Finalmente, esperemos que el Poder Legislativo pondere las consecuencias de su accionar, y  entienda la forma correcta como se usan las instituciones. Se debió analizar los audios con la exigencia jurídica y política que corresponde cuando se trata de un Presidente. Y sobre la base de eso derivar los audios ante el Ministerio Público para que inicie la investigación que corresponde dentro de los límites que  la Constitución impone. Sin perjuicio de ello, podría utilizar la forma de establecer las responsabilidades políticas conforme al diseño constitucional previsto, asegurando las garantías conforme lo ordenan el Estado Constitucional y nuestras obligaciones internacionales. El Reglamento del Congreso no se autocalifica como constitucional. El Reglamento se debe leer a la luz de la Constitución y no al revés. Esta inconstitucional vacancia, ha convertido al Congreso en el mejor aliado del Presidente en el problema jurídico y político que le provocan los audios.

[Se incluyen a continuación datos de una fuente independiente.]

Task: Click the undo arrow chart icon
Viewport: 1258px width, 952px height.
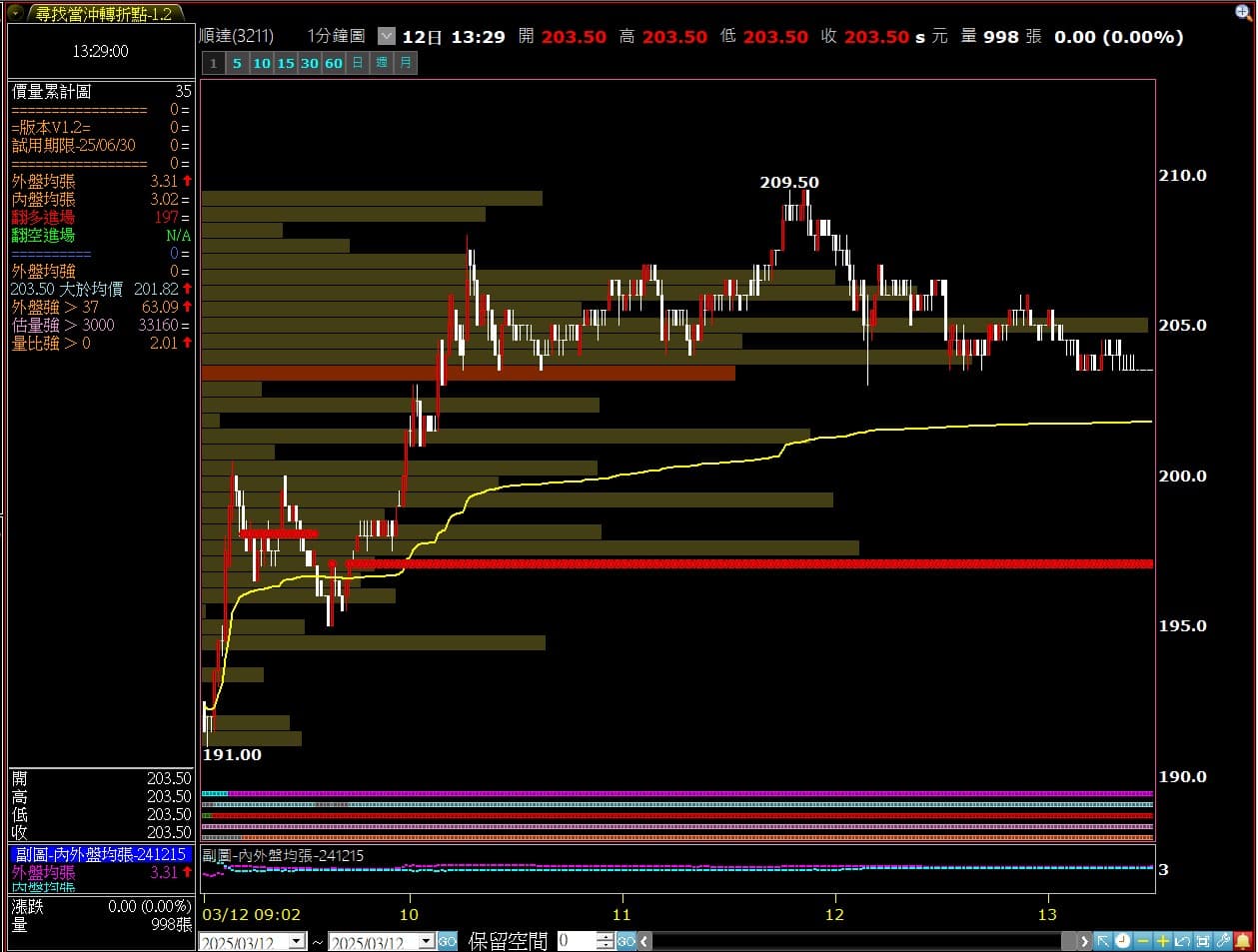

Por suerte, el Congreso de la República aún puede retroceder sobre sus pasos y retirar la moción de vacancia. Debe reinvidicar ante sus representados la razón de su especial elección, haciendo lo correcto. El Pleno del Congreso de la República, como máxima asamblea deliberativa, en atención al artículo 29 de su reglamento, puede regresar vía reconsideración en su decisión y lo ha hecho válidamente en varias situaciones pasadas. Para mayor énfasis, en atención al artículo 58 del Reglamento del Congreso de la República, se pueden presentar una reconsideración sobre la votación del viernes. En caso se apruebe esta reconsideración, se reabre el debate sobre la moción de vacancia y se podría, esta vez, votar en contra. Más allá del asidero en derecho, esta opción también parece encontrar asidero político por cuanto diferentes bancadas parlamentarias han señalado en las últimas horas que no apoyarían la votación para la vacancia presidencial. Hay que evitar el innecesario costo democrático del control constitucional al Congreso por parte del Tribunal. Y, por último, centremos nuestros esfuerzos de todo orden en los enemigos comunes: la pandemia y la crisis económica.